Excerpt to read
◇ ◇ ◇ ◇
Any portion of the gas system which is to undergo cleaning must be completely isolated. Ventilation is best effected by the introduction of compressed air. Thus a foundry (in the Duisburg district) has provided all its cellars and passages, through which gas pipes pass, and which must be entered during repairs, with compressed air pipes. It is, however, advisable that gas conduits should only be entered by workers equipped with breathing apparatus and oxygen supply. Naturally adequate instruction of workers and training in first aid are necessary, as well as a sufficient supply of oxygen in constant readiness.
Injurious gases can escape from the furnace during tapping and slag running; poisonous gases with a disagreeable odour, from presence of sulphuretted hydrogen, also arise in granulating the slag, that is, when the fluid slag is led into water for subsequent use in preparation of cement. These gases should be collected by hoods, and be carried away as far as possible.
In the manufacture of steel by the Bessemer or Thomas-Gilchrist process, the dark smoke arising out of the converter during the blowing operation should be drawn off (led into flues), as it is injurious to health. In the Martin furnaces poisoning may occur, especially when the gas flues are entered after cessation of work. In letting out the gas in order to stop the furnaces, the gas and air valves must first be closed and the outlet valves for gas be opened only after the pipes have been filled with steam. Steam is to be driven through until the pipes are quite free from gas, and the system only entered after it has become thoroughly cooled. If need arises for entering portions of the system while neighbouring parts are still filled with gas, the workers employed require to be provided with breathing apparatus and smoke helmets.
◇ ◇ ◇ ◇
Collected data
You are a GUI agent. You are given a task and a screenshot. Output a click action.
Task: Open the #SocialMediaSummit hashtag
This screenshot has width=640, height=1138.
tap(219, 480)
◇ ◇ ◇ ◇
Exercises
1 – From the passage on gas hazards in iron and steel works, copy the text from "Injurious gases can" up to and including "far as possible.".
2 – In the passage on gas hazards in iron and steel works, which operation gives rise to poisonous gases with a disagreeable odor from sulphuretted hydrogen?
3 – Go on with the passage on gas hazards in iron and steel works, starting after its final sentence.

Answer set
1 –
Injurious gases can escape from the furnace during tapping and slag running; poisonous gases with a disagreeable odour, from presence of sulphuretted hydrogen, also arise in granulating the slag, that is, when the fluid slag is led into water for subsequent use in preparation of cement. These gases should be collected by hoods, and be carried away as far as possible.

2 – Granulating the slag, when the fluid slag is led into water for later use in making cement.

3 –
In the transport of ferro-silicon several cases of poisoning have occurred. Cautionary regulations, therefore, relating to this work have been found necessary.
Such directions are contained in the police regulations of the Prussian Minister of Trade and Industry respecting the transport on the Rhine of corrosive and poisonous substances (dated September 29, 1910).
It is prescribed: (1) that ferro-silicon be packed in strong watertight cases of wood or metal; (2) that on the cases be inscribed, legibly and indelibly, the notice ‘Ferro-silicon. To be kept dry! With care!’ (3) that the substance be delivered dry and in dry cases; (4) that the cases be stored in airy places on the deck of the ship in such a manner that they are protected from wet.
Further, care is to be taken that the storage on ships is done in such a way that possible damage to the material in which it is packed entails no risk. The harbour authorities where loading or landing takes place can deal with special cases as they think fit.
International regulation as to transport of ferro-silicon in the spirit of the above regulations would be most desirable in view of the oversea trade in this substance.[K]
(See also pp. 120-40 and 177-82)
For protection against lead poisoning, the most widely spread of the slow industrial poisonings, all those measures are of moment which we have described in our general discussion on protection against danger from poison in industries, both personal and general.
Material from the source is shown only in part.